But if that’s how you think, boy do I have a study to show you.
It’s massive (looking at nearly one million people), conducted by some of the biggest names in positive psychology, and crystal clear in its conclusions: Being happier dramatically increases your chances of success at work. So next time you’re tempted to push pursuing happiness into the future, remind yourself the latest science says happiness brings success and not the other way around.
Case closed: Happier workers are more successful workers.
The research, which recently appeared in the Journal of Happiness Studies (yes, this really exists) and was summed up by its authors in an MIT Sloan Management Review article, starts from a simple question. What comes first, success or happiness? Does being successful make you happy or does being happy make you successful?

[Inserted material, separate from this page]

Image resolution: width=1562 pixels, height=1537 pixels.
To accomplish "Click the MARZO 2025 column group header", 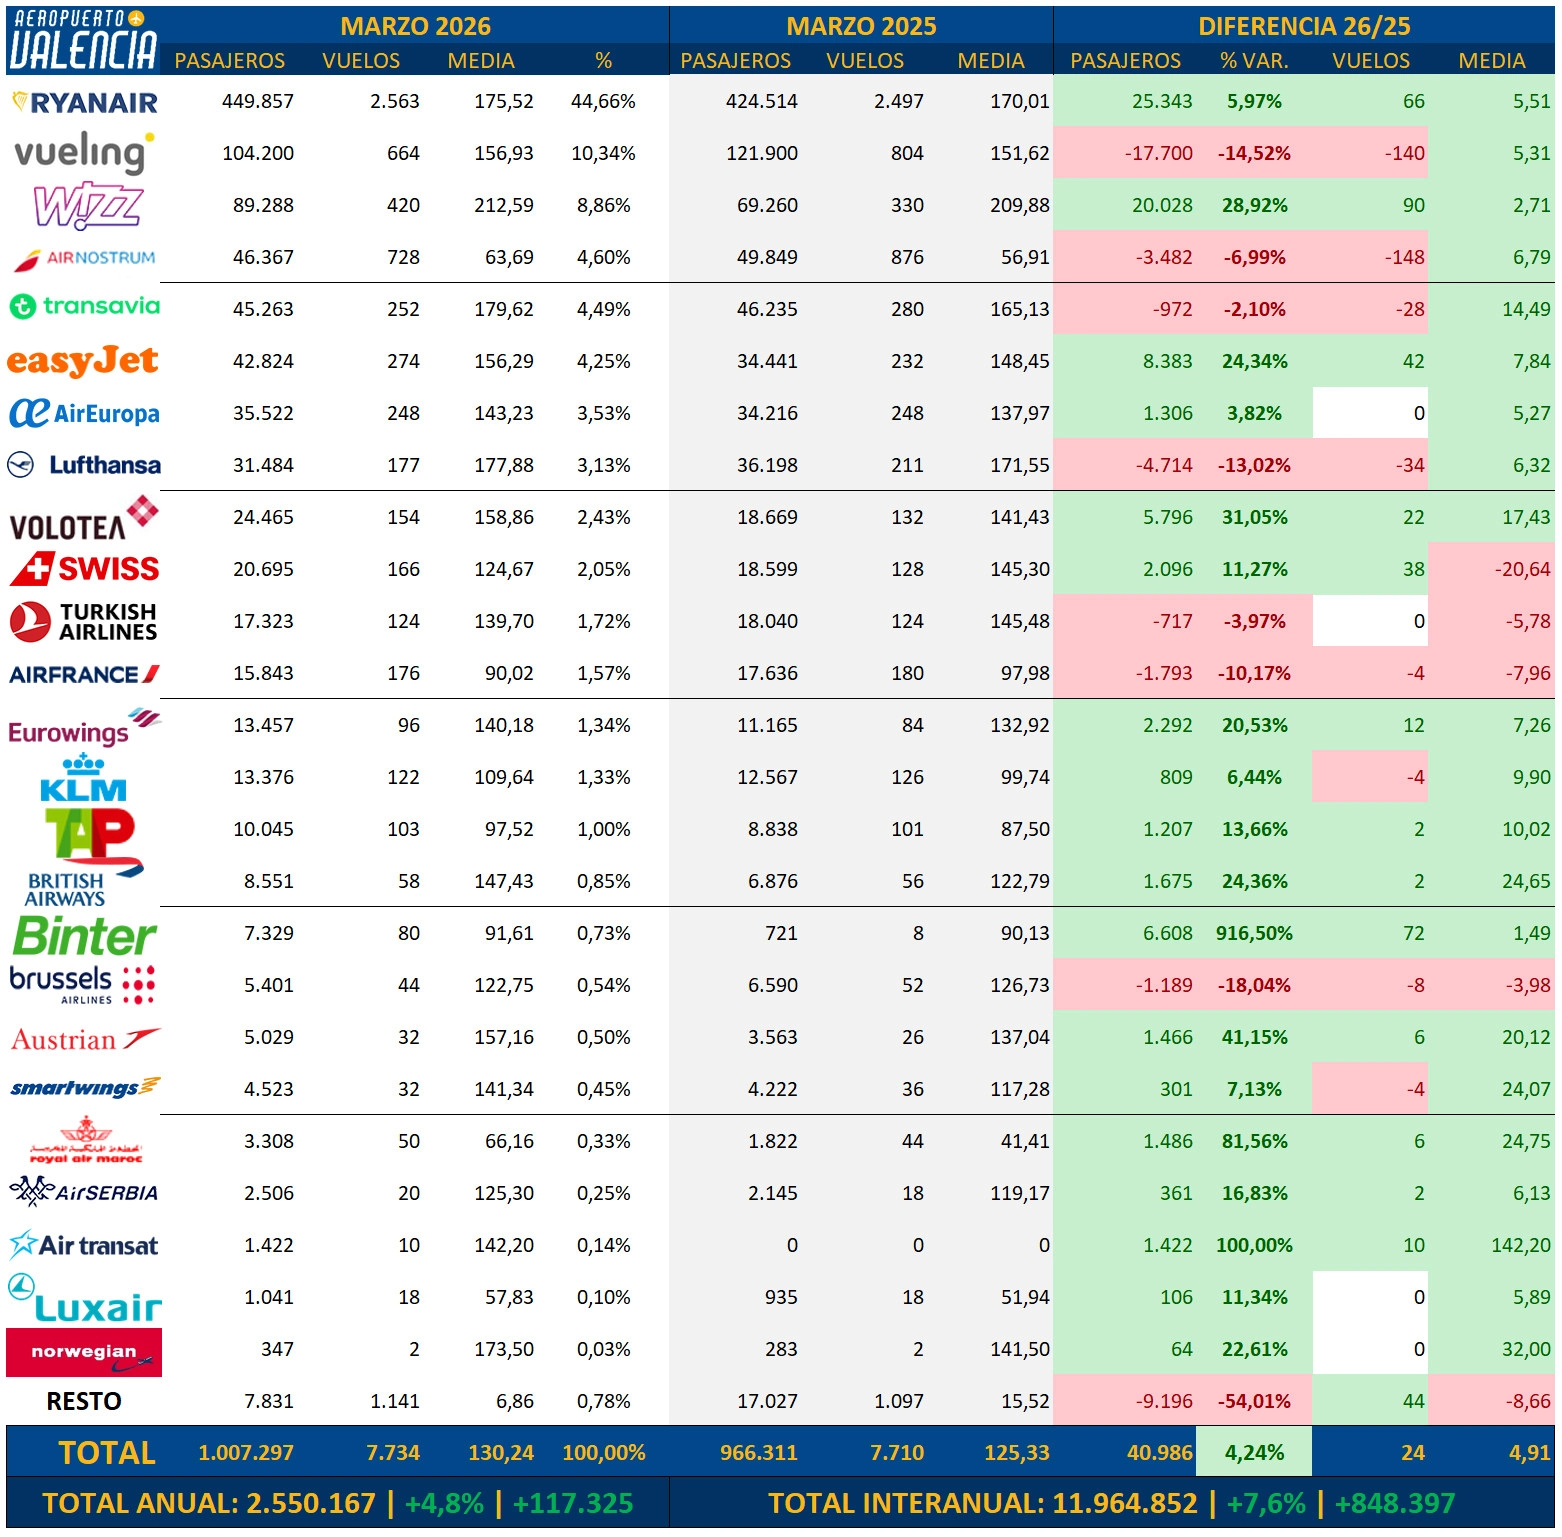I will [x=862, y=26].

To find out, the team–Paul Lester, Ed Diener, and Martin Seligman (who is often dubbed “the father of positive psychology“)–set out to collect a huge amount of data. To do so they looked to the world’s largest employer: the military. The researchers worked with the U.S. Army to follow nearly one million soldiers over five years, measuring both their well-being upon entering the army and their performance over time.

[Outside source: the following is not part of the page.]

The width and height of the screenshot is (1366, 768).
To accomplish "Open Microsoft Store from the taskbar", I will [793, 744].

The results surprised even a team who has devoted much of their careers to the proposition that happiness is worth studying and promoting.
“While we expected that well-being and optimism would matter to performance, we were taken aback by just how much they mattered. We saw four times as many awards earned by the initially happiest soldiers (upper quartile) compared with those who were un- happiest initially (lower quartile)–a huge difference in performance between those groups. This gap held when we accounted for status (officers versus enlisted soldiers), gender, race, education, and other demographic characteristics,” the researchers write in the MIT article.
The stress of the pandemic has taken a toll on everyone’s mental health.
If you’re stressed out, anxious, and unhappy, how much does it impact your ability to be successful in life?
Can you fake it till you make it?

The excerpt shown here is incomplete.